Ab initio phase determination is treated as a constraint satisfaction problem, in which an image is sought that is consistent with both the diffraction data and generic constraints on the density distribution in the crystal. The problem is solved using iterative projection algorithms which have good global convergence properties, and can locate the correct solution without any initial phase information.

The only required inputs are the measured diffraction data (in a CCP4 mtz file) and an estimate for the solvent fraction of the crystal.

The Current Release

The current release (v1.1.0) contains the source code which is readily compilable under Mac OS 10.15, 11, 12 (Intel chip architecture). See the detailed instructions in the src directory (Install_MacOS.txt). Data and parameter file to allow solution of a test case (PDB ID 2w4m) are included in sub-directory test_case.

We hope to distribute Mac OS binary executables shortly and we are working on a Linux-compatible version.

Running the program

The behavior of program IPA is controlled by a single experimental parameter file. Running the program without a parameter file will cause the program to generate a default parameter file, which the user can edit.

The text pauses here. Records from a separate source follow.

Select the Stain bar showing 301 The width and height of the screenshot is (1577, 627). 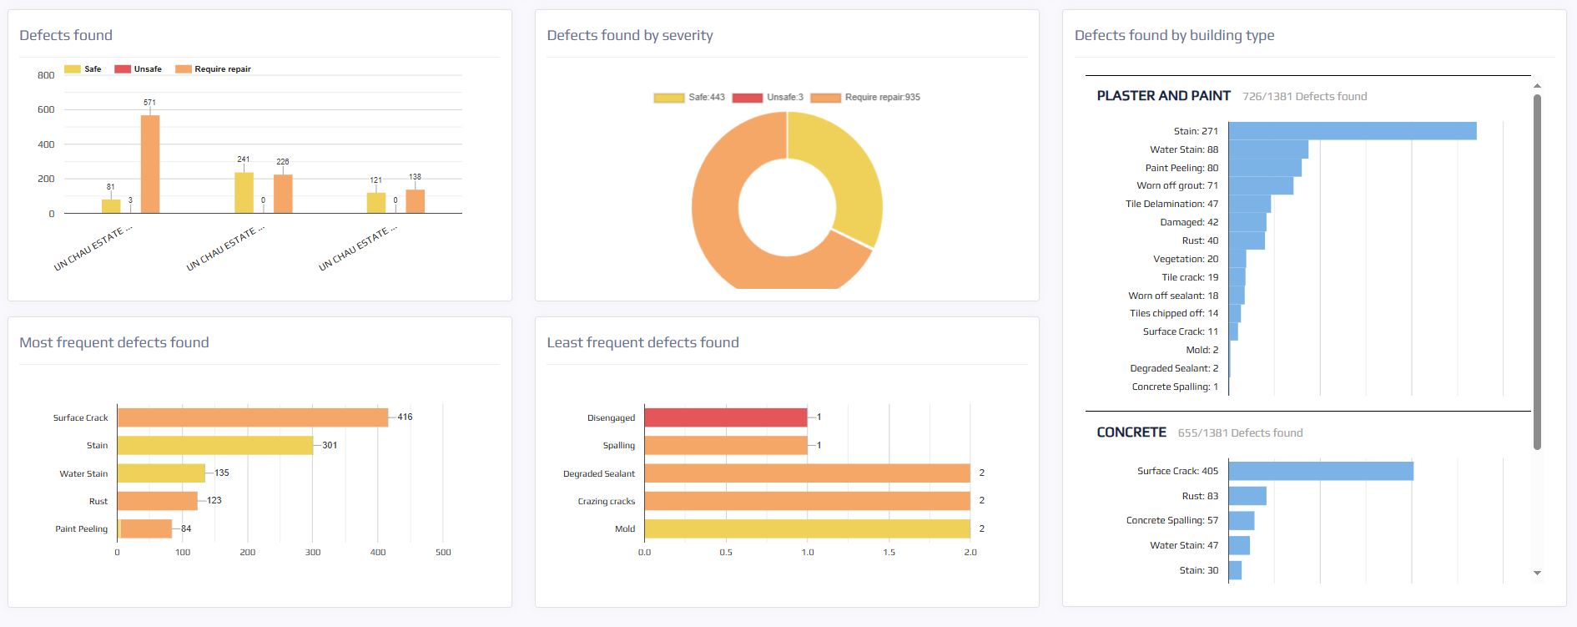click(x=214, y=445)
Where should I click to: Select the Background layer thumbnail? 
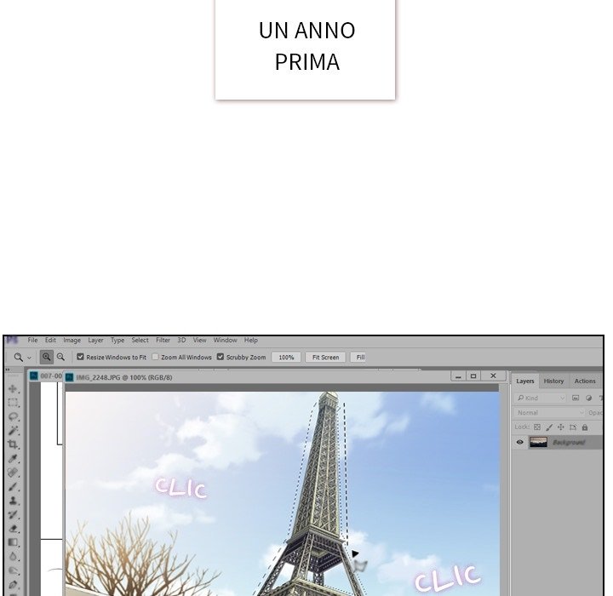coord(538,442)
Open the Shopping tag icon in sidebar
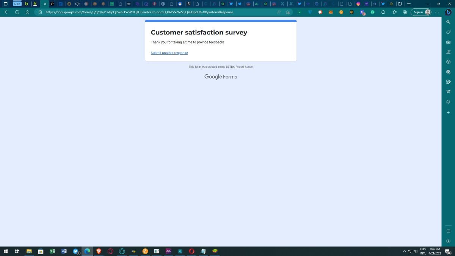This screenshot has height=256, width=455. coord(448,32)
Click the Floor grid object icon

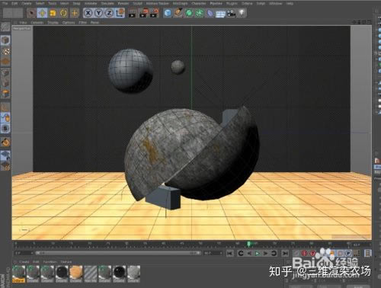pyautogui.click(x=220, y=14)
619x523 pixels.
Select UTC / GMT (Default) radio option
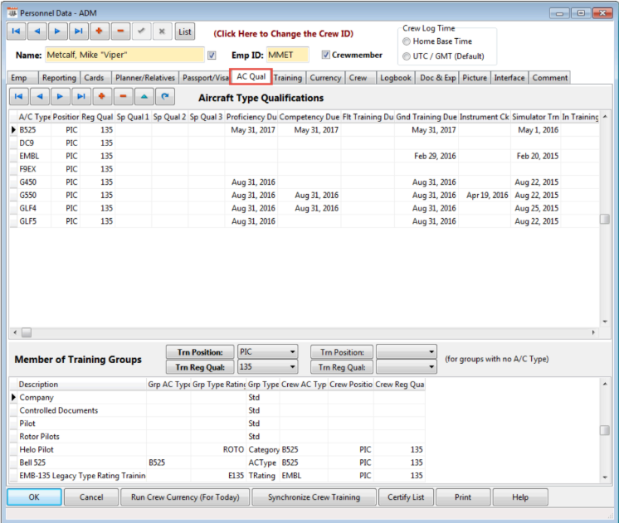407,56
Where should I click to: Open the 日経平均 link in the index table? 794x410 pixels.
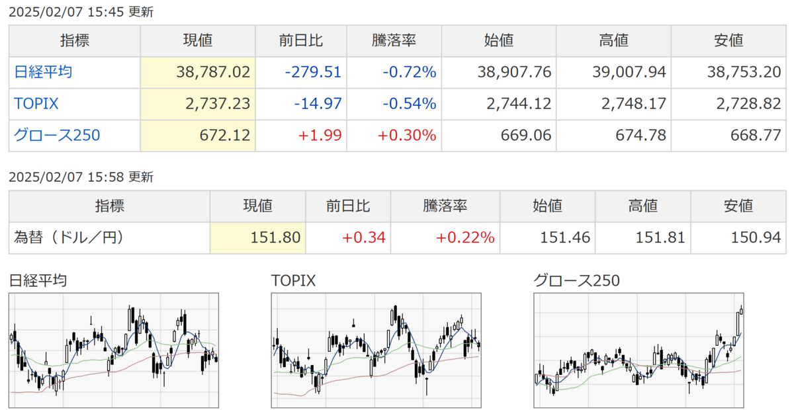point(44,72)
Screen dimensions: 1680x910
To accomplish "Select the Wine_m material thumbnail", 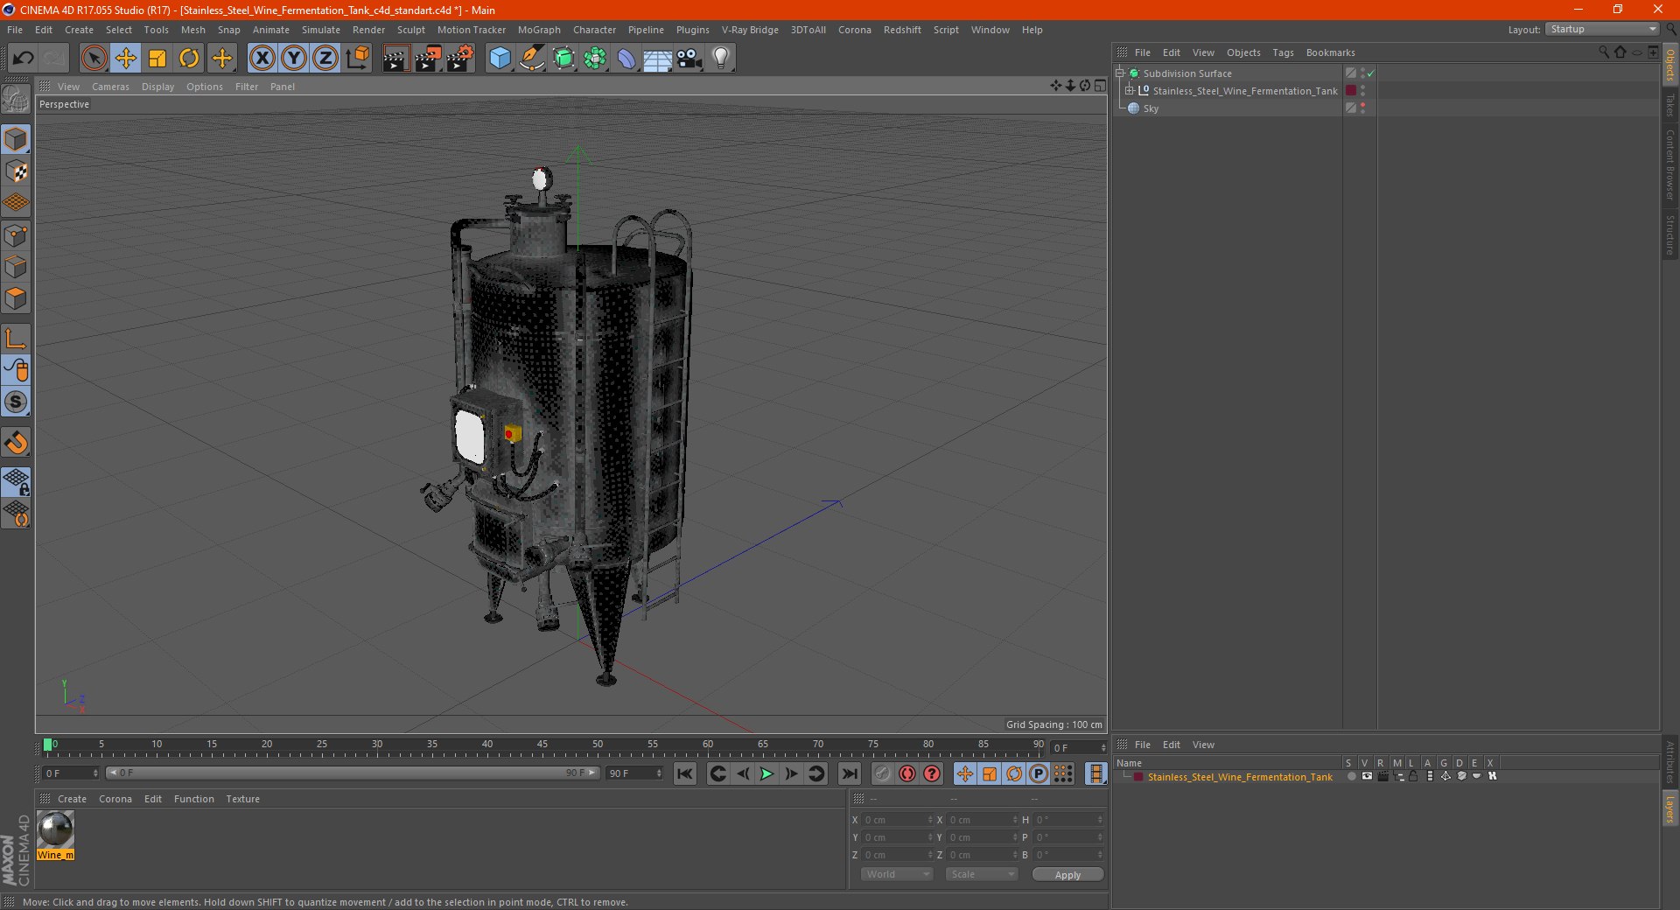I will pos(56,830).
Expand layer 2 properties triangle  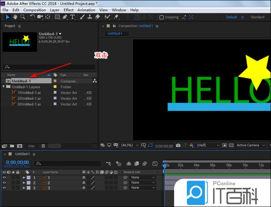coord(24,183)
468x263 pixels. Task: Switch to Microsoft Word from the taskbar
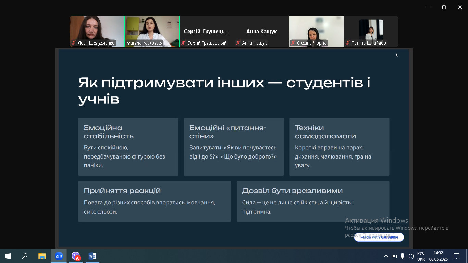[92, 256]
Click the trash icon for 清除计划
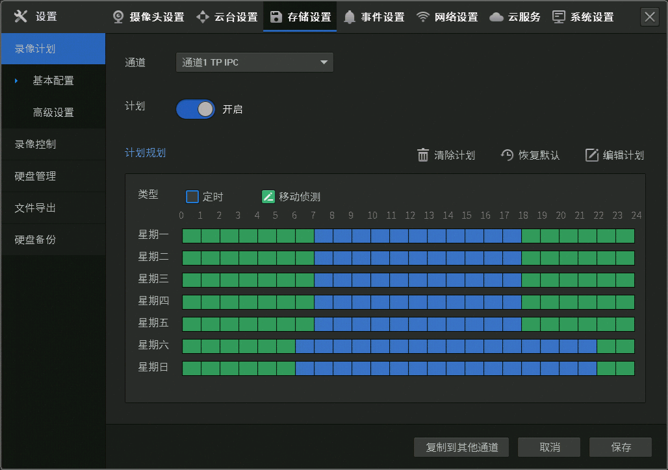Viewport: 668px width, 470px height. coord(423,155)
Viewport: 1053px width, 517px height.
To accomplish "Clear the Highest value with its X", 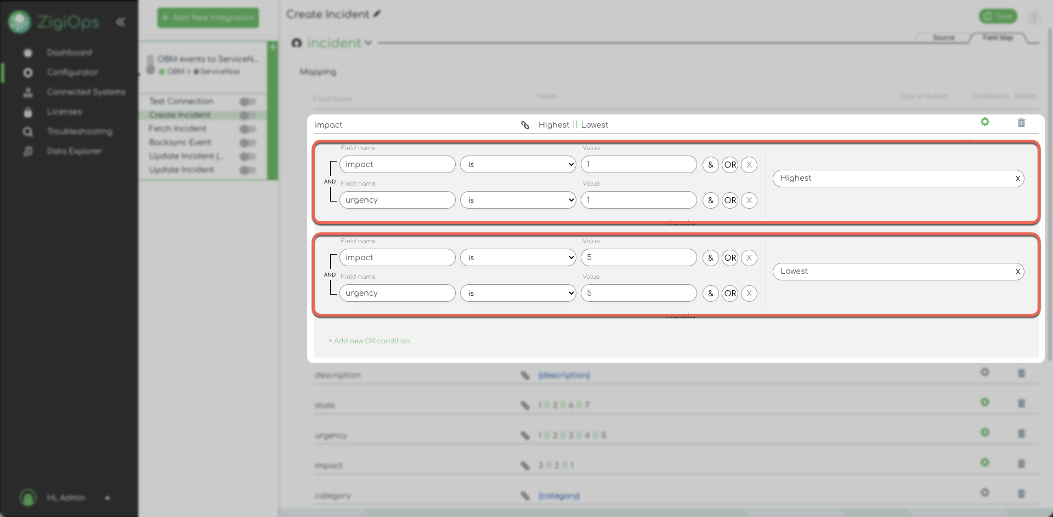I will coord(1017,179).
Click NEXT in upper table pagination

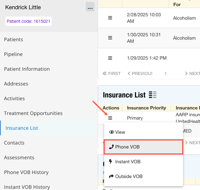tap(192, 73)
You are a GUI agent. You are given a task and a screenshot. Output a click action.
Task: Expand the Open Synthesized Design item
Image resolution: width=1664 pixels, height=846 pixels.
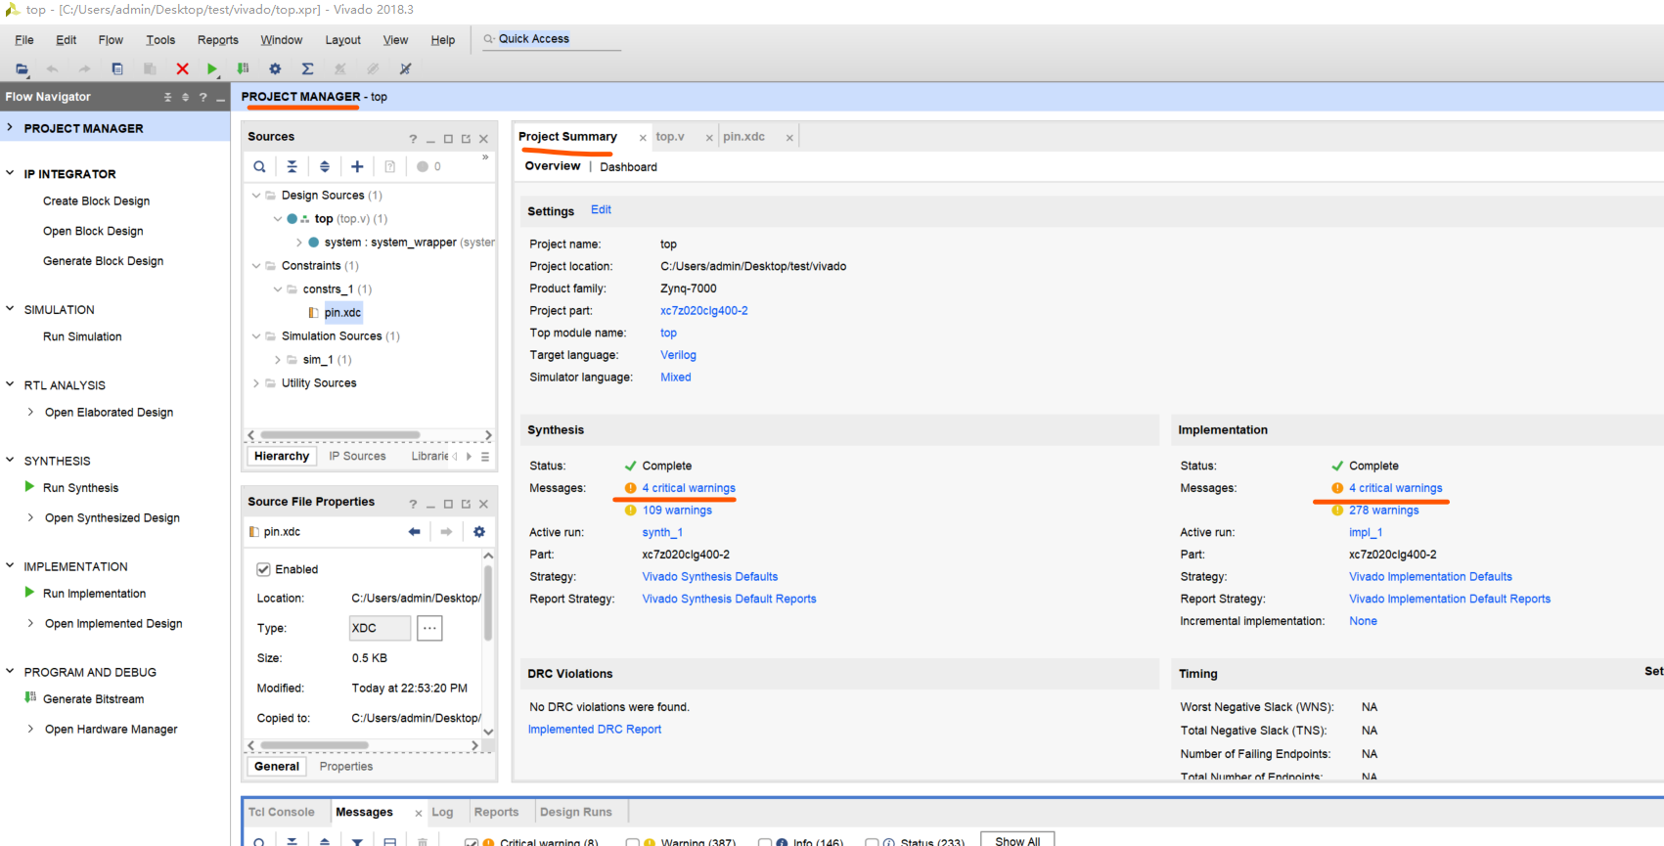click(x=30, y=517)
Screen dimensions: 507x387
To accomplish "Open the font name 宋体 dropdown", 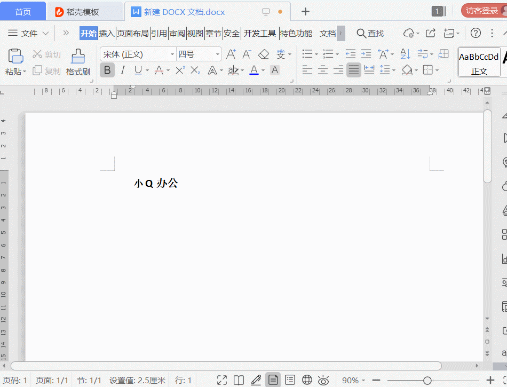I will click(172, 54).
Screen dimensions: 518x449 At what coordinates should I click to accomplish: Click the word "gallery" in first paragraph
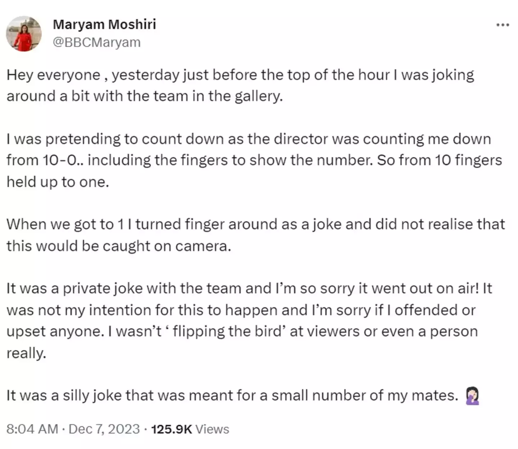(x=258, y=96)
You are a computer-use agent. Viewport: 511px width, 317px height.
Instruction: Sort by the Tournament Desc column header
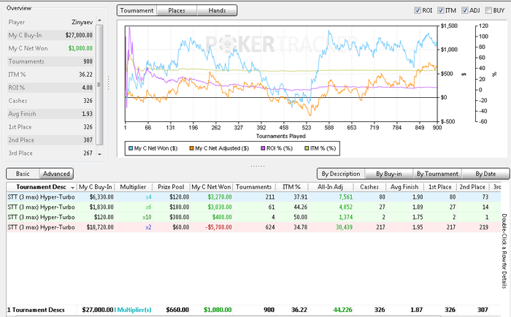click(40, 187)
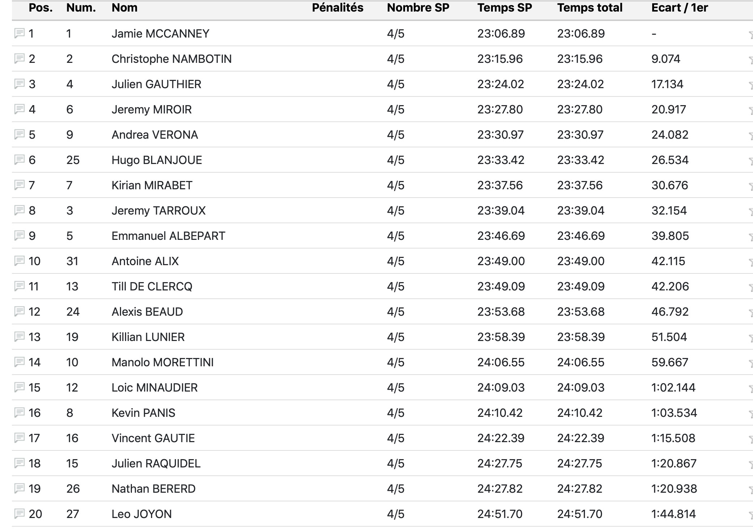Screen dimensions: 753x531
Task: Sort by the Temps total column header
Action: click(590, 8)
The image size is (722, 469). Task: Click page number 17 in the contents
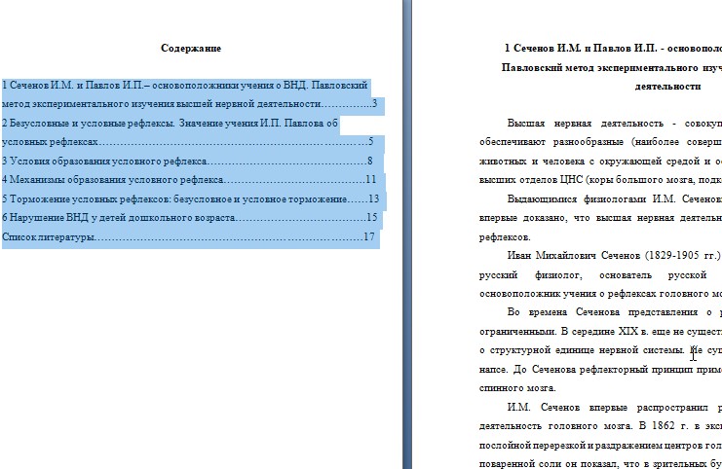pyautogui.click(x=368, y=236)
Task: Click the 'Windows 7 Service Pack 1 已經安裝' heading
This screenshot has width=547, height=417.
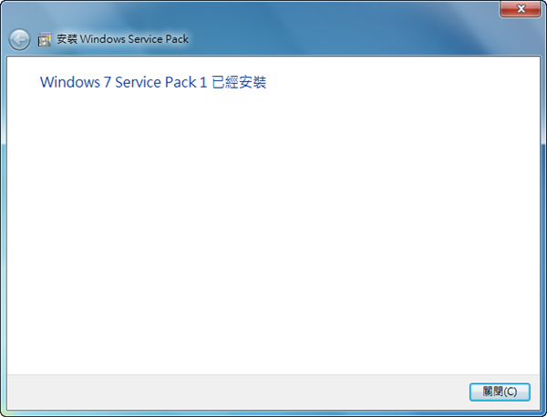Action: click(x=153, y=82)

The only compulsory edits are:

(1) Adding details of the mtz file that contains the diffraction data.

The program expects estimates of the Structure Factor Amplitudes |F| and their standard deviations. Standard Bayesean treatment of weak data is anticipated. If the data have been corrected for significant anisotropy (e.g. as is optionally done via the STARANISO server), this will cause the estimation of the overall anisotropic B-factor within program IPA to perform unpredictably, with some bad downstream consequences ...

(2) Providing an estimate of the solvent fraction of the crystal.

The solvent fraction is generally estimated via analysis of crystal packing density (e.g. with the CCP4 program MATTHEWS_COEFF). If there is uncertainty about the solvent fraction, it is better to underestimate this quantity. If the solvent fraction is overestimated, ab initio phase determination will certainly fail (setting the solvent fraction too high is inconsistent with the solution, while setting it too low remains consistent with the solution).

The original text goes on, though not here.